1. Pre-concentrate and pre-condition samples: Rather than trying to detect a ’needle in a haystack’, shrink the haystack. Field-deployable pre-treatment units can filter or adsorb large volumes of water, concentrating PFAS into a smaller sample volume before analysis. This effectively amplifies the PFAS signal so that even a less sensitive detector can get a meaningful reading.
2. Use partial solutions for rapid screening in high-risk environments: Moderately sensitive detectors can still provide significant value in situations where contamination is already suspected or likely. For example, this kind of sensor could be deployed in semiconductor wastewater streams, firefighting training grounds, or other known hotspots. This approach enables operators to quickly identify elevated levels and take action or send samples for lab confirmation without waiting days for results.
3. Leverage surrogate metrics and indirect indicators: Sometimes innovation means measuring something related when the target is hard to measure. In the PFAS context, one idea is to monitor total organic fluorine as a proxy for total PFAS. Fluorine detection can be easier than differentiating individual PFAS compounds. While it doesn’t tell you exactly which PFAS are present, a sudden rise in total fluorine could indicate a PFAS leak or hotspot. Additionally, advanced data analytics can correlate such indirect measurements with known PFAS patterns, or even predict likely problem areas, guiding more efficient sampling.

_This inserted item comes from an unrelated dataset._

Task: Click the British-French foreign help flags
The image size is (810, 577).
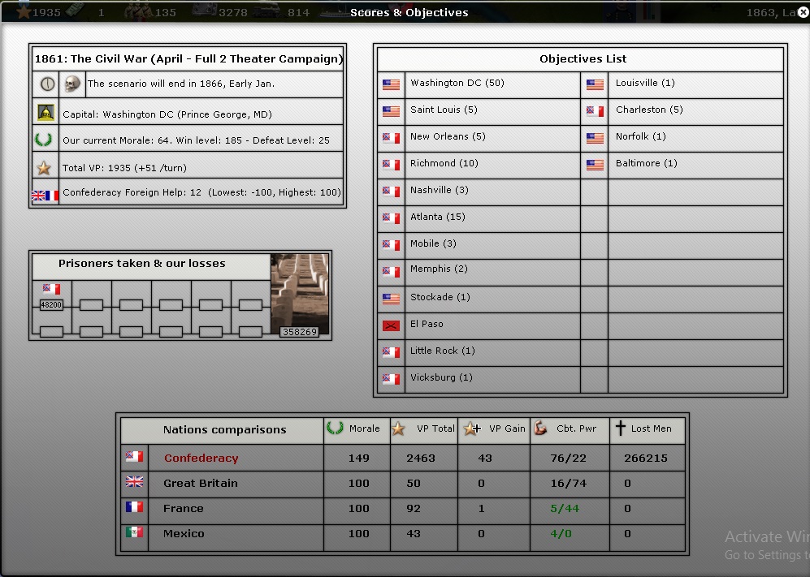Action: tap(45, 195)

None of these tactics alone is a panacea – but together, they can form a pragmatic stopgap solution. By combining smarter sampling, tiered monitoring, and surrogate measures, organisations can greatly improve their situational awareness on PFAS. In doing so, they often find that the real innovation lies not just in a new widget, but in rethinking the process. For example, an industrial site might install a prototype concentrator + sensor system as a pilot, knowing it doesn’t meet regulatory detection limits yet, but using it to get trends and early warnings. Understanding potential impacts of PFAS across the supply chain is still a massively valuable undertaking.

Leading the way in PFAS monitoring solutions

PFAS may be dubbed forever chemicals, but the current limitations in monitoring them will not last forever. The momentum in research and the increasing focus on pragmatic solutions indicate that a new ecosystem of PFAS monitoring is on the rise – one that blends advanced technology with clever strategy. By understanding the risks, acknowledging the gaps, and actively pursuing innovative approaches, organisations can transform how they deal with PFAS from a reactive liability into a managed risk. Solving the PFAS monitoring puzzle isn’t just about inventing a better sensor; it’s about viewing the problem holistically and being willing to adapt and innovate at each step. With regulators pushing hard and public awareness growing, the time to act is now.